Ni trop court, ni trop long
La conséquence non négligeable de ce prodige
de la nature est que, une fois "rebranchés",
ces hommes redeviennent fertiles. Considérant que près
du tiers des hommes vasectomisés négligent de passer
un spermogramme post-opératoire servant à confirmer
le succès de l'opération, il y a lieu de s'inquiéter.
"Je répète à mes patients qu'il vaut
mieux qu'ils apprennent que l'intervention n'a pas fonctionné
en passant un test de sperme plutôt que par un test de grossesse
positif", confie Michel Labrecque, qui pratique lui-même
des centaines de vasectomies par année. "Malgré
cela, plusieurs négligent quand même de revenir pour
le spermogramme", déplore-t-il.
"Il semble que la nature a horreur du vide", commente-t-il
pour expliquer le phénomène de recanalisation spontanée.
"Après une vasectomie, il se forme parfois un pont
fibreux et une microcanalisation entre les deux bouts du canal.
Éventuellement, des spermatozoïdes parviennent à
se frayer un chemin dans les plus grands de ces microcanaux."
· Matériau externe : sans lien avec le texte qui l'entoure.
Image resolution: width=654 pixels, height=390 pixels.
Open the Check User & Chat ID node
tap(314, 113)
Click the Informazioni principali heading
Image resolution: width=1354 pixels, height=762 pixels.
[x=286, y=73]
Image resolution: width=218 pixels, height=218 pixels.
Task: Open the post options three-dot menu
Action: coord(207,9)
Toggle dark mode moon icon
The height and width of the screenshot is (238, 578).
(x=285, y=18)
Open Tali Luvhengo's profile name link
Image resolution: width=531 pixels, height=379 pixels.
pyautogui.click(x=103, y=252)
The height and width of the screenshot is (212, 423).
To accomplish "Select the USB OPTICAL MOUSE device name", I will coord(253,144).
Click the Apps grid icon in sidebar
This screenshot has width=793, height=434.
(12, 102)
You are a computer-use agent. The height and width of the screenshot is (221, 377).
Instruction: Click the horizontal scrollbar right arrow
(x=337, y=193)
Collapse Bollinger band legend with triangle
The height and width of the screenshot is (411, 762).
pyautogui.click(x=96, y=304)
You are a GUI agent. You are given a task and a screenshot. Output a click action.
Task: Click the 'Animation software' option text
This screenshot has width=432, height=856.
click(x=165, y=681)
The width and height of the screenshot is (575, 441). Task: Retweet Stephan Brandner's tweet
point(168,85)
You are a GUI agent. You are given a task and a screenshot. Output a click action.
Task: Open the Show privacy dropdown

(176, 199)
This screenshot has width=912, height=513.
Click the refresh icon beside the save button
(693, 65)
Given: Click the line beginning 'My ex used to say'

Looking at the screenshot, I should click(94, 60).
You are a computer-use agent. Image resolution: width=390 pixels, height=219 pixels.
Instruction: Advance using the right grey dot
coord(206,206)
Des études antérieures ont montré que les
probabilités de recanalisation étaient à
peu près nulles lorsque le médecin excisait 70 mm
de canal ou plus. Pourquoi alors ne pas couper court aux risques
de recanalisation en coupant long? "Parce que, explique Michel
Labrecque, si on coupe un trop long segment, il devient presque
impossible de recanaliser un patient qui déciderait d'avoir
d'autres enfants par la suite". Chaque année, 500
Québécois vasectomisés subissent une intervention
pour redevenir fertiles. Le succès de cette opération
dépend, en partie, de la longueur de canal excisé
lors de la vasectomie. D'où le difficile exercice de couper
juste assez long, sans couper trop court.
Le phénomène de recanalisation spontanée
n'est pas l'apanage des hommes, mentionne enfin Michel Labrecque.
Un suivi sur dix ans de femmes qui avaient subi une ligature des
trompes a révélé que près de 2 % de
ces patientes avaient eu une grossesse par la suite.